2. **Remove the single points of failure on the critical path** — one EC2 instance and one un-replicated Postgres mean any single failure (or a routine reboot) is a full outage with potential data loss.
3. **Move the synchronous email call out of the request path and add observability** — so requests stop being hostage to a third party, and so you can actually see what's happening when something breaks.

## Findings

### 🔴 Critical

- **Secrets committed in `settings.py`** — Database credentials, the email API key, and Django's `SECRET_KEY` live in version control. *Evidence:* secrets in `settings.py` committed to the repo. This is a `Security` breach by definition: anyone with repo read access (employees, contractors, CI, anyone who ever cloned or forked) has your production keys, and they persist in git history even after deletion. A leaked `SECRET_KEY` lets an attacker forge sessions and signed tokens; a leaked DB credential is direct data access. *Fix:* (1) Treat all committed secrets as compromised and **rotate every one now** — DB password, email API key, `SECRET_KEY`. Rotating `SECRET_KEY` invalidates existing sessions; plan for it. (2) Load secrets from environment variables or a secret manager (AWS Secrets Manager / SSM Parameter Store, since you're on EC2). (3) Purge from history (`git filter-repo` / BFG) and add `settings.py`'s secret-bearing parts to `.gitignore` via a `local_settings`/env split. (4) Add a pre-commit secret scanner (gitleaks/trufflehog) so this can't recur.

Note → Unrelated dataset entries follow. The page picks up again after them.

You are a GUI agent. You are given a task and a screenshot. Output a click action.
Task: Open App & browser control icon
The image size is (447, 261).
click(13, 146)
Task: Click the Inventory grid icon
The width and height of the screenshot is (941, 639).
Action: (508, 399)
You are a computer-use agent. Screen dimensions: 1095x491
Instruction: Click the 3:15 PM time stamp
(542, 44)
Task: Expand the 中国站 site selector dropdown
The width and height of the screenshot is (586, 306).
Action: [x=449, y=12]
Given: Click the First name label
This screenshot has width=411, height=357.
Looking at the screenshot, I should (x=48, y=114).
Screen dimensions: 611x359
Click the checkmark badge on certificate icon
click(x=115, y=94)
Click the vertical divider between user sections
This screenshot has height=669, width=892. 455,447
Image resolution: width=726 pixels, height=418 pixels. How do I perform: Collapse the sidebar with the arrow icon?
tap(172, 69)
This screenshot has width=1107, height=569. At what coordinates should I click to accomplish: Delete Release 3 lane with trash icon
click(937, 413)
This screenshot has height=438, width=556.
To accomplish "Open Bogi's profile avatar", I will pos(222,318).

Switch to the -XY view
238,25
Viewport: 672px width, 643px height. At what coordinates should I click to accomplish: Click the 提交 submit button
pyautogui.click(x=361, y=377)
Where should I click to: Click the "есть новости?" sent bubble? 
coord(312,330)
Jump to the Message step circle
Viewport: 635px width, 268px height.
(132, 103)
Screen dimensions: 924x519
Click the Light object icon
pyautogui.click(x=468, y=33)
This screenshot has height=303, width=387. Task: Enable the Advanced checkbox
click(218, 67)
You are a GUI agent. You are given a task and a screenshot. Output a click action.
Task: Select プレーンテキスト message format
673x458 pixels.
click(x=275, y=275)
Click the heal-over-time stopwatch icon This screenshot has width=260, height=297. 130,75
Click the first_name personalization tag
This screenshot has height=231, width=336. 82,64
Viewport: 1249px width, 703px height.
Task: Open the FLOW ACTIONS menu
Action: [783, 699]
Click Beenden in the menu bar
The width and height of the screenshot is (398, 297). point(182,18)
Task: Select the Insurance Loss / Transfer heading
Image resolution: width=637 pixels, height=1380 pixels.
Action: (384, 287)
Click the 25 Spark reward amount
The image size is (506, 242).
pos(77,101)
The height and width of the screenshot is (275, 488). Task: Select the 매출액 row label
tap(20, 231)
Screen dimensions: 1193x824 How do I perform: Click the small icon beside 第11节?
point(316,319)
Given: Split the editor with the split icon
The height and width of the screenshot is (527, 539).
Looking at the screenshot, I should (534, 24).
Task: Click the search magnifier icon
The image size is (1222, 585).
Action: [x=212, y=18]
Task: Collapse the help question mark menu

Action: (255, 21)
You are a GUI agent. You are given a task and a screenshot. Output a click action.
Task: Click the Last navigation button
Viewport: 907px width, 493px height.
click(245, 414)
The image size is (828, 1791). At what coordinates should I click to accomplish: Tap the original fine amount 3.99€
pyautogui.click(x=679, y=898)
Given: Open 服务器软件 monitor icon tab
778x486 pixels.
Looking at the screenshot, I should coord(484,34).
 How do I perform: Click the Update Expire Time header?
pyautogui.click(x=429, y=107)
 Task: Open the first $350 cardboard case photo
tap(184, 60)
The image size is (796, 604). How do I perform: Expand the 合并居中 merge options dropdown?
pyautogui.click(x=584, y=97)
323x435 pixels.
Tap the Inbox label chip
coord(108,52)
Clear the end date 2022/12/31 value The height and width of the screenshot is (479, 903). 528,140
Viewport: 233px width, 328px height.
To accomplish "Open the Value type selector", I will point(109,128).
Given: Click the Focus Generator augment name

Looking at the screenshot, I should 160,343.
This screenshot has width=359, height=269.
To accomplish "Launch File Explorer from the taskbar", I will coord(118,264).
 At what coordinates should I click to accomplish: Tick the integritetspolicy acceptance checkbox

- **Single EC2 instance is a single point of failure on the critical path** — The entire application has no redundancy. *Evidence:* one EC2 instance serving all 50k DAU. This fails `Reliability/Availability`: any instance fault, AZ event, kernel panic, or even a routine OS patch reboot = a total outage. You also have no safe deploy path (every deploy is downtime). *Fix:* Run **≥2 app instances across ≥2 Availability Zones behind an Application Load Balancer**, in an Auto Scaling Group. This requires the app to be stateless (see the session/state note under Major). This is the single biggest availability win and is cheap relative to the outage cost at 50k DAU.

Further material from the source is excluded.